Speed Reads

i am the captain now

Mainers overwhelmingly voted for Medicaid expansion Tuesday. Now the state's Republican governor is refusing to implement it.

After 60 percent of voters in Maine voted Tuesday to expand Medicaid under ObamaCare, the state's Republican governor said Wednesday that he would not expand the program until it was fully funded by the state's legislature, the Washington Examiner reports. In a statement released Wednesday, Gov. Paul LePage said that "credit agencies are predicting that this fiscally irresponsible Medicaid expansion will be ruinous to Maine's budget."

Under the Affordable Care Act, states that expand Medicaid coverage have 100 percent of their costs paid by the federal government for the first three years of expansion. Federal government support would then phase down to 90 percent.
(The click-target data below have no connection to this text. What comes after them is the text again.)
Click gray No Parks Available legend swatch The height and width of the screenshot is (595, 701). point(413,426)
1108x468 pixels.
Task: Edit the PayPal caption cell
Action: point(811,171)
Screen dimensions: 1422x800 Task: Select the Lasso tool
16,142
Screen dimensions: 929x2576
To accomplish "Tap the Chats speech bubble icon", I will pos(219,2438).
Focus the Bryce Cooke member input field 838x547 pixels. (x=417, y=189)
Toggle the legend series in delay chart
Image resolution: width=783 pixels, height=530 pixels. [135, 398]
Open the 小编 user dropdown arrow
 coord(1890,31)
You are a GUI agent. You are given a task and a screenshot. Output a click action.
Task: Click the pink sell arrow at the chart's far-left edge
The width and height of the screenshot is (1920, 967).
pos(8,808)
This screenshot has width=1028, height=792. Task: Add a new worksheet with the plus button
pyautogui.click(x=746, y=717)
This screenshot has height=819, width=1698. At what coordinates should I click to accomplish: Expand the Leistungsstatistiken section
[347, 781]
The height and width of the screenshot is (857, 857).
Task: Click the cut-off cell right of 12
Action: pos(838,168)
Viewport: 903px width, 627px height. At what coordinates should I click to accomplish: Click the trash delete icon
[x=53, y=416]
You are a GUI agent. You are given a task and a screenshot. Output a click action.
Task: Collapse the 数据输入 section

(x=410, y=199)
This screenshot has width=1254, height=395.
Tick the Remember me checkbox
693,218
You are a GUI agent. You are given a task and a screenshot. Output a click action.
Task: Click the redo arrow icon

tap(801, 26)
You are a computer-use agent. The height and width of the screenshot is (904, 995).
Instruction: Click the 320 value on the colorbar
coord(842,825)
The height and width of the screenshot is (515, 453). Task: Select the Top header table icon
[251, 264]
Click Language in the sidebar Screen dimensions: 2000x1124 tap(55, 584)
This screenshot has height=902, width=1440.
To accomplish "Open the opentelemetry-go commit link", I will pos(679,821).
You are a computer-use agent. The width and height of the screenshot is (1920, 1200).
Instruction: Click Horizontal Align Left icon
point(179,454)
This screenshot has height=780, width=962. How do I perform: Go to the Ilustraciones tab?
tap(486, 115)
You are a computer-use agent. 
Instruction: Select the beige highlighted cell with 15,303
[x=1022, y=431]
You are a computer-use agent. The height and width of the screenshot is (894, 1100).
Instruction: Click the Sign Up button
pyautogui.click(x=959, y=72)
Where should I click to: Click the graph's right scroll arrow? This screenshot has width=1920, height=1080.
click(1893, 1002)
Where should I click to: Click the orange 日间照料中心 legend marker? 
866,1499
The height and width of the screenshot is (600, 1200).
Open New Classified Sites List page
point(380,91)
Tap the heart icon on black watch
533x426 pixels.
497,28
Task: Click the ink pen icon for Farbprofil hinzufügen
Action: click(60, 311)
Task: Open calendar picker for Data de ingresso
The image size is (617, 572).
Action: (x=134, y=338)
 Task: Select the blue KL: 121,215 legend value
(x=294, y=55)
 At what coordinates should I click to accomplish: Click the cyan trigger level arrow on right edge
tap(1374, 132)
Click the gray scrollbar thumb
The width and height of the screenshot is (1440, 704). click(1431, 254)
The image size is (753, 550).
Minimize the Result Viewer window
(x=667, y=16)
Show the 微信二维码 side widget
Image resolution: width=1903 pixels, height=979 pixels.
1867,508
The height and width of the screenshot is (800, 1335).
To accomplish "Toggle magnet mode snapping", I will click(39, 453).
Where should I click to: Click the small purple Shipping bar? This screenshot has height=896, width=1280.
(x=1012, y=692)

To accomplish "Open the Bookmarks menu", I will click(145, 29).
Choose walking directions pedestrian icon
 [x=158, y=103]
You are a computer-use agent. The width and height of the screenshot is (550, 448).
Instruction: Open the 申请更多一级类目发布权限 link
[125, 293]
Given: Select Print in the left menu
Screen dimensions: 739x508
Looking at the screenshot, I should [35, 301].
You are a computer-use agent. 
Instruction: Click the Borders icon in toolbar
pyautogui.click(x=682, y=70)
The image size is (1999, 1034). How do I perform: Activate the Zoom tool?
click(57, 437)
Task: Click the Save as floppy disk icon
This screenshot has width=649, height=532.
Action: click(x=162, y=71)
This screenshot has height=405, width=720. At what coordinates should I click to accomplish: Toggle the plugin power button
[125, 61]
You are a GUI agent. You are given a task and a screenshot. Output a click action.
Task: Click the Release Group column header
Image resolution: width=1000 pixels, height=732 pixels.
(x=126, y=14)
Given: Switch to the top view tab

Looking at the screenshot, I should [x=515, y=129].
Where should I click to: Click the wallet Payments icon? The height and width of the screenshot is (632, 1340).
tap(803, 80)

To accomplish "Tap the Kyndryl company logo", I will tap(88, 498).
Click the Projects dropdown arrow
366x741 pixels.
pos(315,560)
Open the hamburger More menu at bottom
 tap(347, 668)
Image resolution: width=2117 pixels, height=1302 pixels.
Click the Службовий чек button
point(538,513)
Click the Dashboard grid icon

Although Maine would receive $525 million in federal funding, the conservative Maine Heritage Policy Center estimated that the state would pay more than $100 million on Medicaid expansion costs by 2022.

LePage has vetoed five previous attempts at passing Medicaid expansion in Maine, but he does not have authority to veto the latest effort because it was a ballot measure, not a piece of legislation. Maine previously expanded in Medicaid in 2002 under former Gov. Angus King (I), which LePage has claimed created "massive budget shortfalls"; in 2013, LePage signed a bill paying off a $186 million Medicaid debt to 39 hospitals in order to protect the state's credit rating.

LePage has said that expanding the program would "kill this state." Maine is the 32nd state (not including the District of Columbia) to expand Medicaid under the Affordable Care Act, but the first to do so via voter referendum.